Ahora que estoy aquí, solo, no puedo
evitar pensar que quizá algún día no pueda volver a ver a Ícaro moverse ni
siquiera unos pocos minutos. Intento no darle vueltas al
asunto y distraerme; no vale la pena recordar mis errores del principio, o lo
egoísta que fui después al pretender que sólo con renunciar a algunas cosas
podía merecerlo. No sé cómo pude suponer que rechazar el aire de la calle, el
orden de la galería o la luz de la casa eran sacrificios que me hacían digno de
él, como si esas cosas no hubieran perdido de antemano su significado, como si no
hubiera ya renunciado a ellas cuando encontré la escultura.

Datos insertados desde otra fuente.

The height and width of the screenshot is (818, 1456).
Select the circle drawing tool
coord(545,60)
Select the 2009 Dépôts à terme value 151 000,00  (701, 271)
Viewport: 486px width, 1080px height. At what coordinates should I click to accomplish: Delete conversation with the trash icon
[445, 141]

Sé que no es así
como conseguiré que no vuelva a quedarse quieto, pero aún no encuentro cómo hacer
algo que sea bastante para él, algo irreversible.

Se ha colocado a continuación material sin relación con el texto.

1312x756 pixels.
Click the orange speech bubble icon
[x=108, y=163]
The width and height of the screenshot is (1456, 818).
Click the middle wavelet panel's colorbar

Lo mejor es esperar. Puede regresar
en cualquier momento. Tan pronto entre por la puerta le señalaré el cuadro para
que lo enderece. Intenté pedírselo cuando salió pero iba tan rápido que no le
pude decir nada, además no me estaba prestando mucha atención. Debe estar muy
emocionado como para fijarse en esas cosas. Ojalá regrese pronto. Desde que le
di mis piernas tarda cada día se más en volver. A lo mejor lo convenzo de que encienda
la luz o me cambie de sitio.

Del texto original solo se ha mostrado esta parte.